A Closer Look at Byron
FOCUS AREAS Virtual worlds and games. What are the most important ingredients of successful multiplayer games and how can they be applied in the enterprise? Our research has identified the ten most important ingredients: self-representation with avatars, 3D worlds, narratives, feedback in all time domains, ranks and levels, transparent reputations, synthetic economies, competition under explicit rules, teams, and time pressure. And the research shows how these ingredients already support complex work in games, and it shows how they can be applied to business collaboration, leadership, and innovation. In recent work, Byron has concentrated on two of the ten ingredients outlined in Total Engagement:
Game psychology and energy efficiency. In addition to applying game psychology to enterprise problems, we are interested in applications to intractable behavior change problems and have a significant project underway in the area of energy. Utilities and governments have spent billions of dollars to create a sensing infrastructure for home energy use with the promise that energy information will change energy behaviors. The information reported by devices like new smartmeters, however, can be stunningly dull to most people, negating the significant investment to bring them online. We are conducting new research, funded by the Department of Energy and in cooperation with utilities and Google, Inc., to test how best to nudge people toward energy efficient behaviors. Check out this movie as an example of how people might be engaged in a multiplayer game that uses data from home smart meters (http://www.youtube.com/watch?v=dDR0-QgqiEk).
ENGAGEMENTS Byron’s presentations about games, virtual worlds, and social media span a wide audience from universities to corporations to government and non-profit organizations. Byron has spoken recently at Stanford University, University of Southern California, Emory University, MIT, Auburn University, UC Santa Barbara, University of Washington, and the University of Wisconsin-Madison. Corporate presentations include engagements at Accenture, Facebook, Intel, IBM, State Farm, Visa, Intel, Cisco, HP, Konica Minolta, Microsoft, and Pearson Education. Other recent presentations include the LOGIN Conference, Virtual Edge Summit, National Science Foundation, BECC (Behavior, Energy and Climate Change Conference), GDC (Game Developers Conference), Serious Game Summit, and Virtual Goods Summit. In addition to speeches, Byron and colleague Leighton Read run smaller discussion sessions aimed at brainstorming, product reviews, and business strategy, and participate in executive and board presentations at small and large companies.
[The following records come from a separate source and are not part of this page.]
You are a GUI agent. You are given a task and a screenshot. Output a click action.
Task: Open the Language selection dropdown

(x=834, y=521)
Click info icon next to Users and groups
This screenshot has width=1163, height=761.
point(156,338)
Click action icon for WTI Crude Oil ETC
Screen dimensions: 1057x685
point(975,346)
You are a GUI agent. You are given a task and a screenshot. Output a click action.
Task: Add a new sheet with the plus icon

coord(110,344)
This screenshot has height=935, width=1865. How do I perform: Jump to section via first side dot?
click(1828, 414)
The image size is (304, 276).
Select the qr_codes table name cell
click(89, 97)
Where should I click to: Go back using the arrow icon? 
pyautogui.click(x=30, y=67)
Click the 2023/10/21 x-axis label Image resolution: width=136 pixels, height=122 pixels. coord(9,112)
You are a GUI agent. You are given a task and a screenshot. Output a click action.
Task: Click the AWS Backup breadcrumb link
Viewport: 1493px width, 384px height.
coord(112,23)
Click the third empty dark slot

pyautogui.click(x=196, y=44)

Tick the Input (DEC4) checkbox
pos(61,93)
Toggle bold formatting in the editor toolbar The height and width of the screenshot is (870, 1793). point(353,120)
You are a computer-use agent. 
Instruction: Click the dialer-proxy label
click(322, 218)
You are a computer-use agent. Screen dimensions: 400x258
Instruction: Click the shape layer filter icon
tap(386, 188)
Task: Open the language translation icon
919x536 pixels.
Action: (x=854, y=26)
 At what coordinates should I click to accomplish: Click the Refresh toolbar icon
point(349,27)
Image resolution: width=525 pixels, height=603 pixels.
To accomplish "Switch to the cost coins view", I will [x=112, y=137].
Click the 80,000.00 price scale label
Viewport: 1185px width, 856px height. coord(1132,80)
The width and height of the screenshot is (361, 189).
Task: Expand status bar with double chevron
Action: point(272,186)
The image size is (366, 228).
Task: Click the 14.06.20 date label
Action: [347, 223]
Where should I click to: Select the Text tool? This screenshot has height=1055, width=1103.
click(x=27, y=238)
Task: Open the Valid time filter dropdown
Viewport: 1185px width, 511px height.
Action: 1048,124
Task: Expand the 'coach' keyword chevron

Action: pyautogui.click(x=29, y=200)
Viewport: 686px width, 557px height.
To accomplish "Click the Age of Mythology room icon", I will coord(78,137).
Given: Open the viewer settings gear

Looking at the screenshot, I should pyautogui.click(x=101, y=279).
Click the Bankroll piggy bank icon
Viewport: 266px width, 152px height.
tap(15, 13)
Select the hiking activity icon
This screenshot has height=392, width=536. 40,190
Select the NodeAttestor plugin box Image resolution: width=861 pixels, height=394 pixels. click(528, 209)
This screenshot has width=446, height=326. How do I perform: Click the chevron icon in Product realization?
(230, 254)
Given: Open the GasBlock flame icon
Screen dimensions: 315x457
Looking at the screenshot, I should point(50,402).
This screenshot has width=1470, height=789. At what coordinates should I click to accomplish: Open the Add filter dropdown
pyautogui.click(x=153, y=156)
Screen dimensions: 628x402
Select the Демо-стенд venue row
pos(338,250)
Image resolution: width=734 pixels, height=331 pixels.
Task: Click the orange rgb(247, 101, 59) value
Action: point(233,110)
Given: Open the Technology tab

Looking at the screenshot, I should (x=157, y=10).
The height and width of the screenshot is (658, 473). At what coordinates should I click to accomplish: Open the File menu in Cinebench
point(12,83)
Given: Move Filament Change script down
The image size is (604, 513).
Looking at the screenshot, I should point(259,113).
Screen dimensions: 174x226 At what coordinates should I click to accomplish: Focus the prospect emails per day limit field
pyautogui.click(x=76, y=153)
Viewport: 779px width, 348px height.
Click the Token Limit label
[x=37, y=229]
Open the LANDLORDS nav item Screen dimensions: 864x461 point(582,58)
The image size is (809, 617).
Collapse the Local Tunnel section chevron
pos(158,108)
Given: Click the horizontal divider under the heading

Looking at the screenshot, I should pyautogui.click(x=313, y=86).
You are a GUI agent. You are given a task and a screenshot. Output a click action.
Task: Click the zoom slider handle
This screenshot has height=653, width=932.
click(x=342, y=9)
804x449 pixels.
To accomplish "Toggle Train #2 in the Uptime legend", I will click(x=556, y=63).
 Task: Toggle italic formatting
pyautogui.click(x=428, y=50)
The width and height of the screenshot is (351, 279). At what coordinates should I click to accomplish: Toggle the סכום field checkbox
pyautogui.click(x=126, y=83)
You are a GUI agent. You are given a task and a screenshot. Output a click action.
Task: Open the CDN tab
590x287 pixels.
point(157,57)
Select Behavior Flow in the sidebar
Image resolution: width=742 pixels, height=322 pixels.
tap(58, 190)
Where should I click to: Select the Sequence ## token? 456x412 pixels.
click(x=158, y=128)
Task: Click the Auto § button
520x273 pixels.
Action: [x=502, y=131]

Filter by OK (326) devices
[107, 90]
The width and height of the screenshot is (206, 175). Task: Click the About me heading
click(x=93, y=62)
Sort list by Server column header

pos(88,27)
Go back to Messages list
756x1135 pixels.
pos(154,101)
SPHERE OF INFLUENCE Several people doing excellent new research about games and virtual worlds influence Byron including: Jeremy Bailenson (Stanford University), Nick Yee (PARC), Ted Castronova (Indiana University), Dimitri Williams (USC), Jane McGonigal (Institute for the Future), and James Blascovitch (UC Santa Barbara). Those who bridge the gap, with engaging writing and compelling real-world examples, between the sciences and applications to business and social change, including Dan Ariely (Preditably Irrational), Richard Thaier and Cass Sunstein (Nudge), and Daniel Pink (Drive).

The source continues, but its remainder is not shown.